The President of the Ghana Catholic Bishops Conference, Bishop Matthew Gyamfi, has refuted contents of an investigative piece conducted by the CNN.
According to them, the international media outlet did not reach out to them on the issue contrary to what was suggested in its report.
In the report, the American channel stated, among other things, that some Ghanaian churches received foreign aid and funding from donor United States, United Kingdom and European donors who support Lesbian, Gay, Bisexual, Transgender, Queer and Intersex (LGBTQ+) activities.
These churches, according to the report, despite their strong support for the anti-LGBTQ+ Bill in parliament, benefitted from funding from intergovernmental organisations that support LGBTQ rights and activities for developmental purposes.

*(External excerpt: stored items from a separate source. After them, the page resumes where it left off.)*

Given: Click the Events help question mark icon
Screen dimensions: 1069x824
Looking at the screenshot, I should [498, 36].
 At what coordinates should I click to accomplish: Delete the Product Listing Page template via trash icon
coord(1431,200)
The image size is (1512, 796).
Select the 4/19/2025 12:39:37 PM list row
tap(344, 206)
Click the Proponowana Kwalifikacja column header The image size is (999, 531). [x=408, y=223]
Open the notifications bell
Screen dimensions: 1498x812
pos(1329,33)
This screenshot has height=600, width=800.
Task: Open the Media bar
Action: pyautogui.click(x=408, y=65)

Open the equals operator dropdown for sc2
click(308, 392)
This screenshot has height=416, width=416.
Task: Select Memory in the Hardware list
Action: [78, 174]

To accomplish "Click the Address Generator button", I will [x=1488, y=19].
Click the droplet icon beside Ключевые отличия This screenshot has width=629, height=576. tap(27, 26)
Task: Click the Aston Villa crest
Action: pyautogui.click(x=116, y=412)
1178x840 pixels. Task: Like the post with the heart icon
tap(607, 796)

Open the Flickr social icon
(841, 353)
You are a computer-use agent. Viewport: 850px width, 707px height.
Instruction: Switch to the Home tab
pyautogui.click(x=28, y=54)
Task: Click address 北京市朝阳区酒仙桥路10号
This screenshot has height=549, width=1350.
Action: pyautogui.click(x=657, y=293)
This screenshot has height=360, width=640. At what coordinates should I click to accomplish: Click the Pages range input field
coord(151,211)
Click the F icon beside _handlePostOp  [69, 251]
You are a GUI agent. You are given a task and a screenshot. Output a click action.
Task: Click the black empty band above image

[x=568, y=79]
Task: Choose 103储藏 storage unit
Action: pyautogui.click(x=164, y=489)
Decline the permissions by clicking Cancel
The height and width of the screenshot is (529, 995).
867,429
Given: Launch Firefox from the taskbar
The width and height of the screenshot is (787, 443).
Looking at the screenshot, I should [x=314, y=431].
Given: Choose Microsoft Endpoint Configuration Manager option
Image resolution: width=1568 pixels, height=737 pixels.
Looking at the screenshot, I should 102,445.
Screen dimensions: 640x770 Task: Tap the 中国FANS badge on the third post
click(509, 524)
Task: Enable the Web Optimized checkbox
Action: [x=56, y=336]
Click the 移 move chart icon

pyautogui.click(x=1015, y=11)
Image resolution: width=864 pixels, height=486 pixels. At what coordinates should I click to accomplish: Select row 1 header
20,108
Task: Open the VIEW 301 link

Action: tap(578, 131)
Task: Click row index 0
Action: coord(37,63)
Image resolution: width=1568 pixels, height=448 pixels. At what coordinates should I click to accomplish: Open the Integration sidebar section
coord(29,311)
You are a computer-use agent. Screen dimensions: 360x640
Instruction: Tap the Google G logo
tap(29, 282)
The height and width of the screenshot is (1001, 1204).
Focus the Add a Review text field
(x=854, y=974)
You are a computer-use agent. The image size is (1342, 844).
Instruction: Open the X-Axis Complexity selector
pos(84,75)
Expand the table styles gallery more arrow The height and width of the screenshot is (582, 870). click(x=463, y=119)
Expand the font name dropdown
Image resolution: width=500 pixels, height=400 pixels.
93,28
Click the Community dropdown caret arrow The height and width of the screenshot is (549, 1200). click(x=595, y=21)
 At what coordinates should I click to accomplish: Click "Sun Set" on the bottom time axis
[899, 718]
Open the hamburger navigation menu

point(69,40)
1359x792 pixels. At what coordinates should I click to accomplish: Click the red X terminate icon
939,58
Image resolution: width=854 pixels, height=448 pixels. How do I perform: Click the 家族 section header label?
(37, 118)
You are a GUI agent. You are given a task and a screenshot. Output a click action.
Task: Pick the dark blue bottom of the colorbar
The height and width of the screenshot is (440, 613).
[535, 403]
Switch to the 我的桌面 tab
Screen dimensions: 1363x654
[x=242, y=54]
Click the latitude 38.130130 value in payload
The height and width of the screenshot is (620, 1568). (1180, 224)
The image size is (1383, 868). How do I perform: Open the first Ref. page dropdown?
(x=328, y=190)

CNN’s findings cited Churches and Christian institutions, including the Christian Council of Ghana (CCG), Evangelical Presbyterian Church (CCG member), Methodist Church (CCG member), Presbyterian Church (CCG member), and the Catholic Church, as having received not less than $5.1 million of monies from donors for development projects by or for the church.
The CNN also stated that before it aired its report, it had contacted the churches but failed to get any responses from them.
But in a response, Bishop Matthew Gyamfi, President of the Ghana Catholic Bishops Conference told GhanaWeb in a phone interview that they had not been contacted on any such thing.
“I was not contacted; we were not contacted,” he stated.
He also explained that the stance of the church has remained as it is: it is not in support of LGBTQ+ rights.
He added that if the donations they receive from such countries, as stated in the CNN reported, were with the assumption that they (the churches) would support campaigns for same sex rights, then they need to revisit their notes.
“We will not accept any monies from LGBTQ or those who are proposing those things, or we accept it to promote their views, no. we have our views, we have our stance on certain issues and you can’t buy it.
“If they gave it on the assumption that they can change the church’s stance on LGBTQ, then they were making a very big mistake and they should have done their work very well. But I don’t think LGBTQ group anywhere has given anything to any church in Ghana; I don’t know, but certainly not the Catholic Church,” he said.
Find below the breakdown of the donations to the various churches cited by the report:
Import of the report?
The report, through its findings, sought to suggest that these churches in Ghana still benefitted from millions in Western aid despite having campaigned and strictly stated their stance against LGBTQ+ activities in Ghana.
CNN spoke to some foreign organisations who clearly stated their displeasure about the fact that donor countries who have widely indicated their support for human rights, gender diversity and sexual rights of members of the LGBTQ+ community are still making room to donate to churches and organisations in countries like Ghana who are against the same course.
Some leaders of these organisations who spoke to CNN said these as captured below:
"It's like stating you're going to go green and then funding the petrol industry," said Neil Datta, executive director of the European Parliamentary Forum on Sexual and Reproductive Rights. Donor agencies need to be "more aware that sexual and reproductive rights are contested issues", and make sure that "they are not inadvertently funding the organizations who are working against some of their other objectives," he said, calling for stricter "background checks" on potential grantees.
"This reveals inconsistencies in the funding practices of major donors and implicates them as complicit in fostering homophobia and transphobia in Ghana," said Caroline Koussaiman, executive director of the Initiative Sankofa d'Afrique de l'Ouest (ISDAO), an activist-led fund supporting gender diversity and sexual rights in West Africa. "This is the antithesis of "do no harm" principles."
"We need donors to support our struggles for liberation, and not directly or indirectly fund anti-gender movements which we know are extremely well resourced," she added.
Foreign donations suggest fostering homophobia or transphobia?
CNN in its report also spoke to some of these foreign donors to enquire how that monies were still being sent to churches in countries that were homophobic.
This was despite its indication that these foreign donations cannot be said to be used for funding anti-LGBTQ activities but generally for developmental purposes.
“There is no indication the funding identified went to any explicitly anti-LGBTQI+ activities,” the CNN report said.
While some of these donors indicated that support had been stopped in that regard, some others said the funding was done under now-outdated guidelines.
Italy's Ministry of Foreign Affairs and International Cooperation for instance, told CNN it "is not responsible for the use of these [identified] funds," saying they go directly from people's taxes to different religious organizations that distribute the money for development work.
Ghana and the LGBTQ+ Bill:
Ghana is currently working on a proposed bill - Promotion of Proper Human Sexual Rights and Ghanaian Family Values Bill proposed to introduce restrictions on LGBT+ activities in the country.
The Bill was proposed by some 8 Members of Parliament - Sam Nartey George, Della Sowah, Emmanuel Kwasi Bedzrah, Alhassan Suhuyini, Rita Naa Odoley Sowah, Helen Ntoso, Rockson-Nelson Dafeamekpor, John Ntim Fordjour in June 2021.
On 2 August 2021, the bill passed its first reading in the Ghanaian Parliament, being referred to the Committee on Constitutional, Legal and Parliamentary Affairs for assessment.